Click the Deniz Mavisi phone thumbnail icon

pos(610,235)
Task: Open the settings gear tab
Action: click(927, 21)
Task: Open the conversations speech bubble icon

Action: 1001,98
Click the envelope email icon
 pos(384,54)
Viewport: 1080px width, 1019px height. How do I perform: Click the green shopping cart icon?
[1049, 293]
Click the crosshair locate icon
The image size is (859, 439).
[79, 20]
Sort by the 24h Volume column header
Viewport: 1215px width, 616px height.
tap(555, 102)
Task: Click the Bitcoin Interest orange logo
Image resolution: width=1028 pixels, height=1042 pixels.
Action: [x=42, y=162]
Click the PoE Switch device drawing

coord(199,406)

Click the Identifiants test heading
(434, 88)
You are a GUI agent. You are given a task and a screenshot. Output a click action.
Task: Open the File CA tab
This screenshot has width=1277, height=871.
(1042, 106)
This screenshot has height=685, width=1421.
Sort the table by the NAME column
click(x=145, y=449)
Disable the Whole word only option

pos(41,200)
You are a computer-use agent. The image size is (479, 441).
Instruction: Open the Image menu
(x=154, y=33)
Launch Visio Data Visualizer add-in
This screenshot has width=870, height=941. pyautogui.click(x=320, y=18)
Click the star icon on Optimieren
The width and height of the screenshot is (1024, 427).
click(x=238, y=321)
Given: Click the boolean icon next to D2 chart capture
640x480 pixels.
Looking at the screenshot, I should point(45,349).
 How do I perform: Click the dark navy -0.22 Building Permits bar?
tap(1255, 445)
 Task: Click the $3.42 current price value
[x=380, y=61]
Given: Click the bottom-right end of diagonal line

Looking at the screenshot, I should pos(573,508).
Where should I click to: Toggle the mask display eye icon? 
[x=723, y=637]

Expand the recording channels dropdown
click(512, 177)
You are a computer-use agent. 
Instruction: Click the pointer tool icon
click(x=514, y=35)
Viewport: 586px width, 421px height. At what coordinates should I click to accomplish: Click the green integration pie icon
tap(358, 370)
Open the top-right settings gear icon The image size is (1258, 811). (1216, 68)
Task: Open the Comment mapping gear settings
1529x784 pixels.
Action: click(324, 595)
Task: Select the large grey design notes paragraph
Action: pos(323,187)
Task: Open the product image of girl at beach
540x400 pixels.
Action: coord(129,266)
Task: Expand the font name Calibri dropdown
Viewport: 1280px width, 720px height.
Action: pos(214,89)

Activity.
The lines holding the string "agent" in the listing above are what you should copy out.

Response to this task.
You are a GUI agent. You are given a task and a screenshot. Output a click action.
You are a computer-use agent. The image size is (479, 441).
You are a computer-use agent. 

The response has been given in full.